Sia malattia endemica, approssimazione o faciloneria di sceneggiatori con improvviso horror vacui, il discorso è sempre lo stesso. Il cinema italiano semina dubbi e miete certezze. Tenta la strada nobile (che tanti frutti diede in passato) del confronto-scontro tra concezioni ideali ed estetiche di vita e filosofia, è capace di mettere gli attori al posto giusto al momento non sbagliato, percorre strade che costringano lo spettatore/viandante ad abbeverarsi alla fonte di riflessioni di un certo peso, quindi stempera il non indigesto cocktail con manciate di melassa e fiumi di déjà vu destinati a confluire nel mare magnum del lieto fine.

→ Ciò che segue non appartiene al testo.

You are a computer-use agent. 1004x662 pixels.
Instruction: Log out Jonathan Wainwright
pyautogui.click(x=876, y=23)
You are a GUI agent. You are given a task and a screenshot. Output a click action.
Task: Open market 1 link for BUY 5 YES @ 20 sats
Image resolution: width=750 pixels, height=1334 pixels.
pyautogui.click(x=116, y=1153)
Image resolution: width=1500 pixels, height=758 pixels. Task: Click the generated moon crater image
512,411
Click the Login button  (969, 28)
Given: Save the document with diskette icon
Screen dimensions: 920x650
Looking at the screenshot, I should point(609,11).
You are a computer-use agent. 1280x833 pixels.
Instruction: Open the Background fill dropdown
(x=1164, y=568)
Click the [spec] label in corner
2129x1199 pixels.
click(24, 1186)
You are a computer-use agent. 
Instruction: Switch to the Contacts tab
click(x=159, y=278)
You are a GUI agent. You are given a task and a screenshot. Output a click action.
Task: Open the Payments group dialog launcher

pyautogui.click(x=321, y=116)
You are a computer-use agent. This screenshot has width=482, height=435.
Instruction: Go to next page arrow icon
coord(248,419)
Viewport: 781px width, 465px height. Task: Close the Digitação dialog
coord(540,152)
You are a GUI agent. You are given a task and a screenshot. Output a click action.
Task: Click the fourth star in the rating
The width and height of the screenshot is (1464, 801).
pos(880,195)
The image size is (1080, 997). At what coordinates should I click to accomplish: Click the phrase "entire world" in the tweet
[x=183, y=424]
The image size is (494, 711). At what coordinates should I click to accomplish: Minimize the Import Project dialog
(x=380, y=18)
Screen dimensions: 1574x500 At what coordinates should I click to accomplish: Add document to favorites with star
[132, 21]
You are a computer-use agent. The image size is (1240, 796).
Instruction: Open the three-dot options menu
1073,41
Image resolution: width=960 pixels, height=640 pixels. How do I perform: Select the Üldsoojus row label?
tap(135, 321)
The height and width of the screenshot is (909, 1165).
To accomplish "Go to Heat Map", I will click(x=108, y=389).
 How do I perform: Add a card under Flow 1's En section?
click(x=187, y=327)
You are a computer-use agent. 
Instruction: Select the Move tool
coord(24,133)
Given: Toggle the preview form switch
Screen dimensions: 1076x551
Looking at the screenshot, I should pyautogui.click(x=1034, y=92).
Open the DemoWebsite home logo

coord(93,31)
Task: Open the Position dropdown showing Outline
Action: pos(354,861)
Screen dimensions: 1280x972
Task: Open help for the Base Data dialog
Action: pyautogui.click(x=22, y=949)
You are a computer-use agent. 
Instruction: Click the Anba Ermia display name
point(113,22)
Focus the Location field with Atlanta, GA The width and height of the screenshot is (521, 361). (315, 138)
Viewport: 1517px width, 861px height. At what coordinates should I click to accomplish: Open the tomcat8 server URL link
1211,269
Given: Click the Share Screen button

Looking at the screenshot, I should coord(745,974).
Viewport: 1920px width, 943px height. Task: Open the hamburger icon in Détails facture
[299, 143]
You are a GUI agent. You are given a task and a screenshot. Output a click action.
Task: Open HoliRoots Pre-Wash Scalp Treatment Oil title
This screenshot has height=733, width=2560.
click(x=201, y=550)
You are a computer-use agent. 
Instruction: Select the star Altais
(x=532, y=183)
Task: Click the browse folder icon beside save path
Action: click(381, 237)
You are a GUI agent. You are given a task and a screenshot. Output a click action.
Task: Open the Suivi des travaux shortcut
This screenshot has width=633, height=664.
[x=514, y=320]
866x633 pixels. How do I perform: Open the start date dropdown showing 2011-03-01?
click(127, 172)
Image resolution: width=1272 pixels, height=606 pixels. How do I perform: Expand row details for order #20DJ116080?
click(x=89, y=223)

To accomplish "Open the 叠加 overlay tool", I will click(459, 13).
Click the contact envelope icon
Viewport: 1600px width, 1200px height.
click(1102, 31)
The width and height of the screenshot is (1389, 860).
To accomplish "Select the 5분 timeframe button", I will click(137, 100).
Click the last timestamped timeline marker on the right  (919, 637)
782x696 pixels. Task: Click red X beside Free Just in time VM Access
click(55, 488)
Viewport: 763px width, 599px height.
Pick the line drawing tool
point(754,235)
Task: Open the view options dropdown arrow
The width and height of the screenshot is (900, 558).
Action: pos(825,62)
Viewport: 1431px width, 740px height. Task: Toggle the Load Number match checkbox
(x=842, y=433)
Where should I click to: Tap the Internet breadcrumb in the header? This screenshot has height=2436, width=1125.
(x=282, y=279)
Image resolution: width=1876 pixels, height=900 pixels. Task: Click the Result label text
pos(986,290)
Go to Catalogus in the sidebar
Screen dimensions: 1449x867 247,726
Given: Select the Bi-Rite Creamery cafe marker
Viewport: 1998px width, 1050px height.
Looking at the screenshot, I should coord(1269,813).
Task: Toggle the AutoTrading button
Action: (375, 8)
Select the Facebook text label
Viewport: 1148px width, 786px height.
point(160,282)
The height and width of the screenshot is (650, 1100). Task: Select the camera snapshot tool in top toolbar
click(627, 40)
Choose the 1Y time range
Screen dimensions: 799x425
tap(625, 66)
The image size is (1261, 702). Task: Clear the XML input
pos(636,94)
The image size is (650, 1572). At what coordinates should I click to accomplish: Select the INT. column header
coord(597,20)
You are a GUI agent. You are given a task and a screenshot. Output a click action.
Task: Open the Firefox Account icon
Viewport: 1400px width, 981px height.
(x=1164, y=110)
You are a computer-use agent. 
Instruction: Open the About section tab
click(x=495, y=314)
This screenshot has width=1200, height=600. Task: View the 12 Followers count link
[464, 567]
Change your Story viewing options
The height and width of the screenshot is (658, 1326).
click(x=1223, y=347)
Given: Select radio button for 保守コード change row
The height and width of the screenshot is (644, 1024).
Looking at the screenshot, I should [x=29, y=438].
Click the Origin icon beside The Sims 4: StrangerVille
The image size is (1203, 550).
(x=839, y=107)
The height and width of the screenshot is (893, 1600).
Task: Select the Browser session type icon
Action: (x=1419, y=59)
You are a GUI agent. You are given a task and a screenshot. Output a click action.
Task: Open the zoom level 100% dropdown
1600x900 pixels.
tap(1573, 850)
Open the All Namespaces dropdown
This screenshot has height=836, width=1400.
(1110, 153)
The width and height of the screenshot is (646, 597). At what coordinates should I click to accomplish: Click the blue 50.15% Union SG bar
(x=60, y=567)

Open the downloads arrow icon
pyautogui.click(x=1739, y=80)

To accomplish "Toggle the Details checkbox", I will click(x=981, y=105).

La regola (non) aurea è applicata con profitto anche a Se Dio vuole, commediola che si impone temi alti (la eterna diatriba tra fede e ragione, ottimismo del soprannaturale e pessimismo del quotidiano, la necessità delle scelte non rimandabili, la progressiva accettazione dell’altro con conseguente accelerazione verso lidi di pensiero mai praticati), avendo tuttavia quale meta lo striscione di un traguardo chiamato vino e tarallucci.

 

Nel paese del Giubileo e dei paolibrosi folgorati sulla via di una Damasco sostanzialmente editoriale, forse non era possibile, al regista Falcone ed ai suoi sodali, fare di più; del resto la massima trasgressione del film è riservata ad un mostro sacro come Fabrizio De Andrè (scelta sulla cui intenzione satirica ed antifrastica è lecito nutrire più di un dubbio, nonché qualche incazzatura), mentre tutti i personaggi compiono girotondi su se stessi avendo quale stella polare una prevedibilità più che abbozzata.

 

E’ un peccato, poiché alcune scene divertenti ci sono, gli attori, si diceva, risultano in parte ed in palla (ottimi gli scambi e la chimica fraseologica tra il gigante Giallini e il faccia da schiaffi Gassmann, mentre qualche riserva la si può lecitamente nutrire per una Morante che ormai replica se stessa e le sue mutrie esistenziali, vittima di script che ne colgono soltanto la essenza nevrotica e nevrotizzante, sorvolando su una discreta e possibile morbidezza di forme e carattere), la prima parte scorre via placida eppure piacevole. Poi, a contatto con il trascendente (o divino che dir si voglia), il film si sgretola, arranca impazzito alla ricerca di una quadra che preservi i proverbiali capra e cavoli. Il colpo di scena drammatico nel finale è soltanto il pretesto per ribadire (sai che novità) quanto la vita sia bella e degna di essere vissuta. Anche se gli uomini, come le pere, sono irresistibilmente caduchi.